Musée d'Orsay, Musée de la ville de Strassbourg & Gallimard, 2020

35,00

Huysmans (1848-1907), who was rather fond of Frans Hals and Rembrandt until then, admitted how decisive Degas’ discovery was during the Impressionist exhibition of 1876, the second of its kind. The “concussion” artist will enjoy a special status in the writer’s art criticism, which immediately admits the possibility of a double modernity: that of the painters of modern life, and that of the dream explorers. However, his desire to escape the logic of the chapel will have harmed Huysmans, whose critical mass still suffers from a relative lack of knowledge.

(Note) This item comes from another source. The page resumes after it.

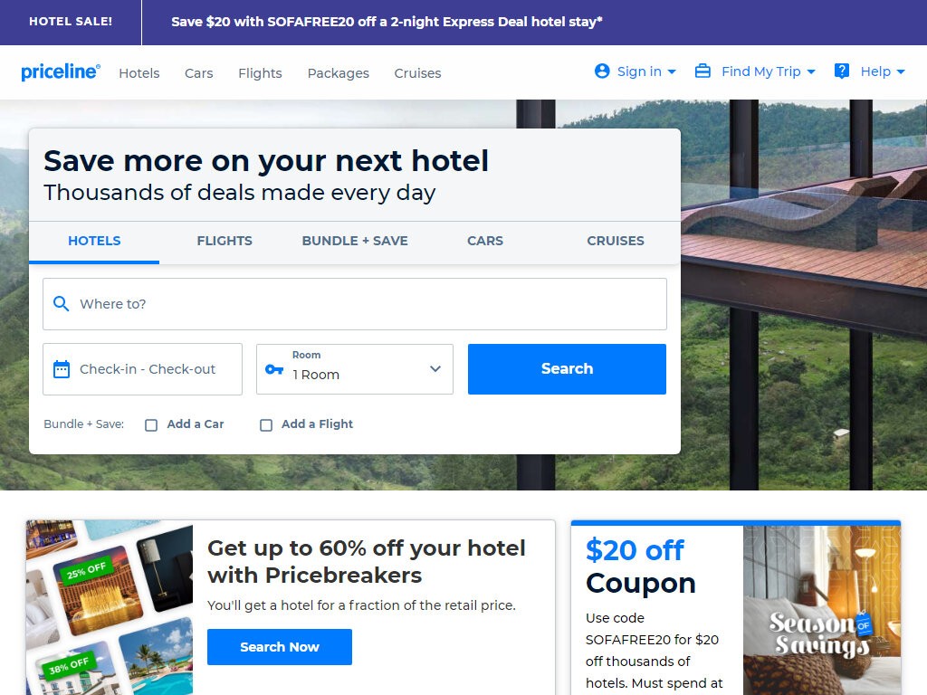
Task: Click the blue Search button
Action: click(567, 369)
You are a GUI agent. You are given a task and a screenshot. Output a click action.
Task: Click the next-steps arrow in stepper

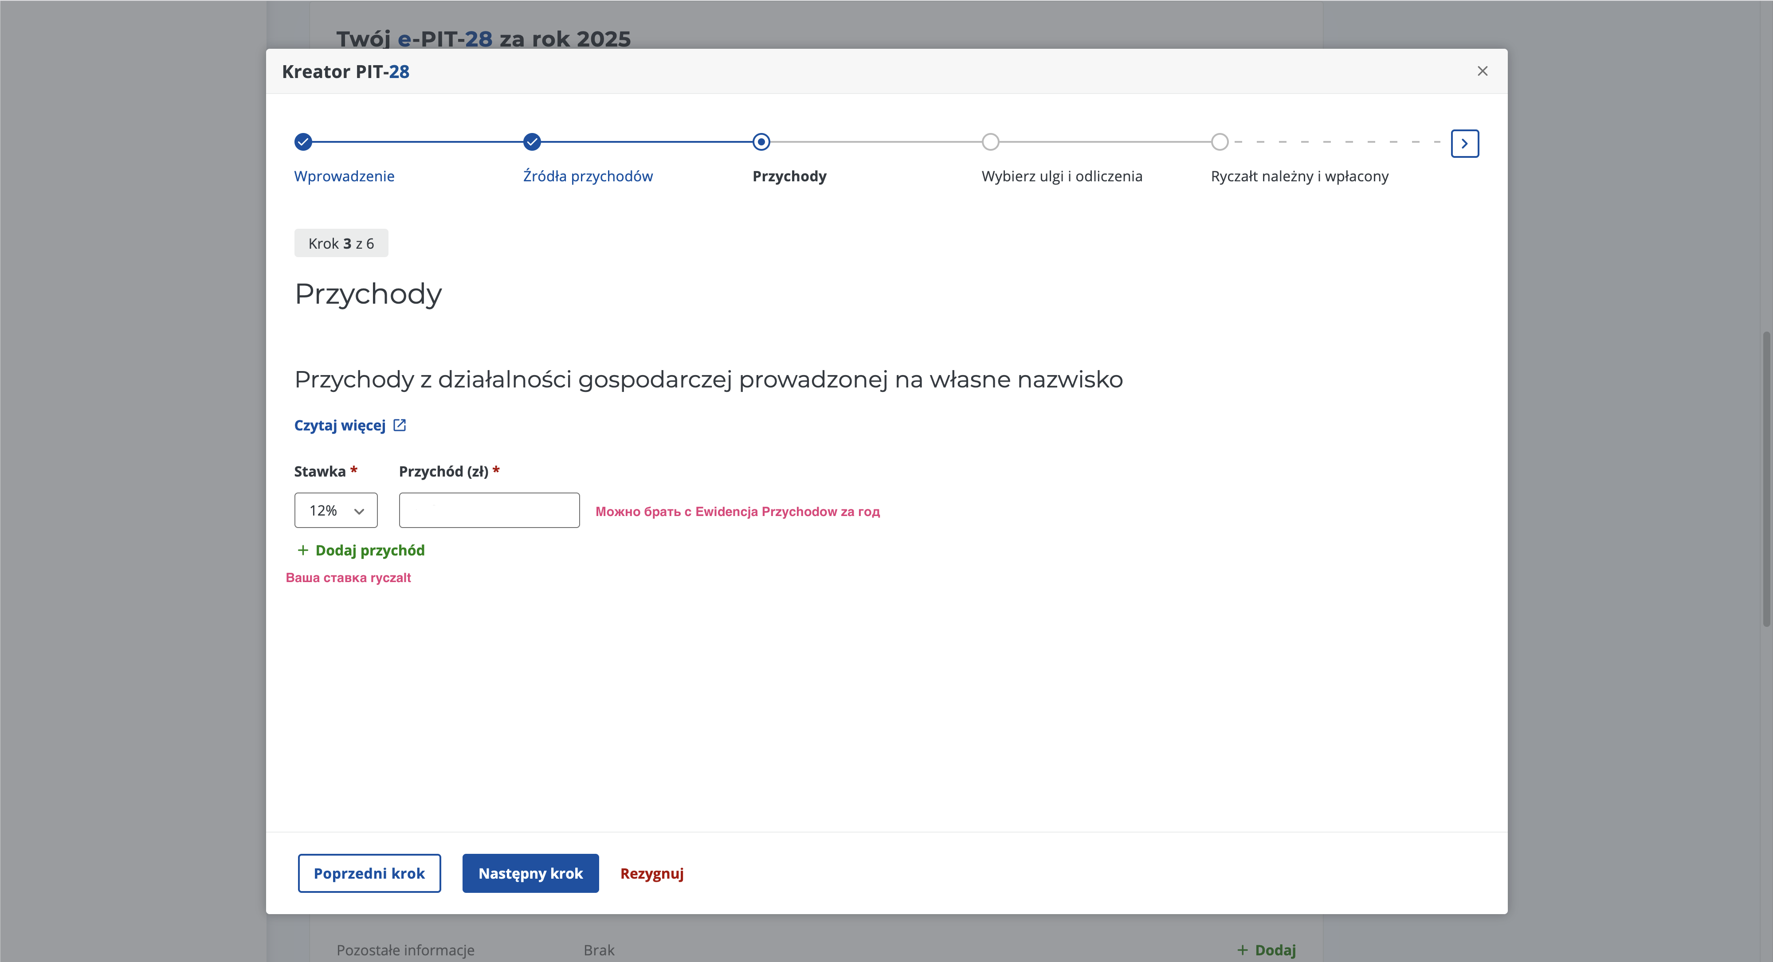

This book aims to show that this supposed son of Zola acts more, and very early, as heir to Baudelaire, his true authority, and Gautier, very often quoted, as if Martha’s novelist had been doubled from the beginning with that of À rebours. The reader is thus invited to return to a particular moment in European art and modern sensibility, at the crossroads of the naturalist thrust of the 1870s, the decadence of the 1880s and the “return” to the Primitives against the backdrop of the Catholic renaissance. There are few great writers who have been as involved as he was in this vast period movement. IN FRENCH!